**Your assignment:** For this task, extract exactly the lines of the data below, from the line containing "This screenshot has width=439, height=376." through the last one, with pictures left out.

Stored data entries:
::::::::
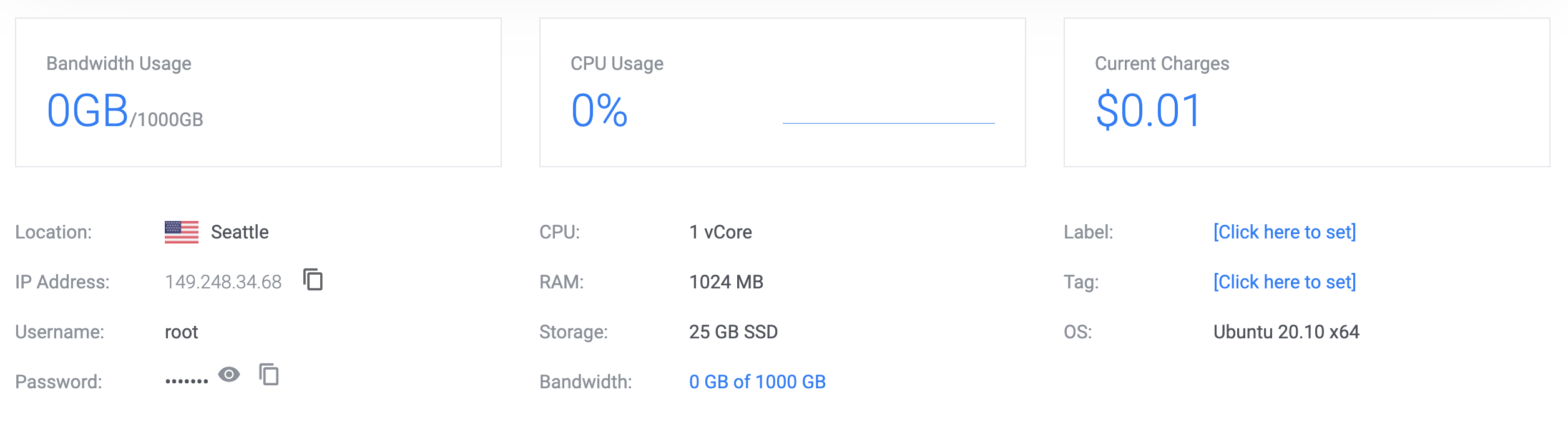Copy the IP address with clipboard icon
This screenshot has height=442, width=1568.
click(313, 279)
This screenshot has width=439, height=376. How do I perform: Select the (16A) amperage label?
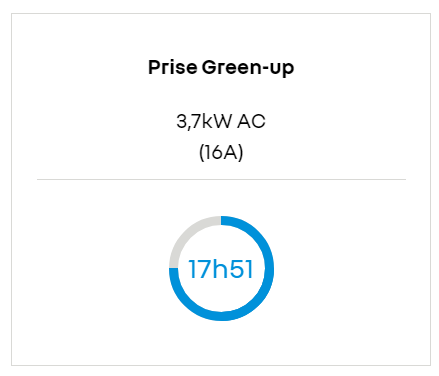221,153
::::::::
**Result:**
This screenshot has width=439, height=376. How do I perform: Select the (16A) amperage label?
221,153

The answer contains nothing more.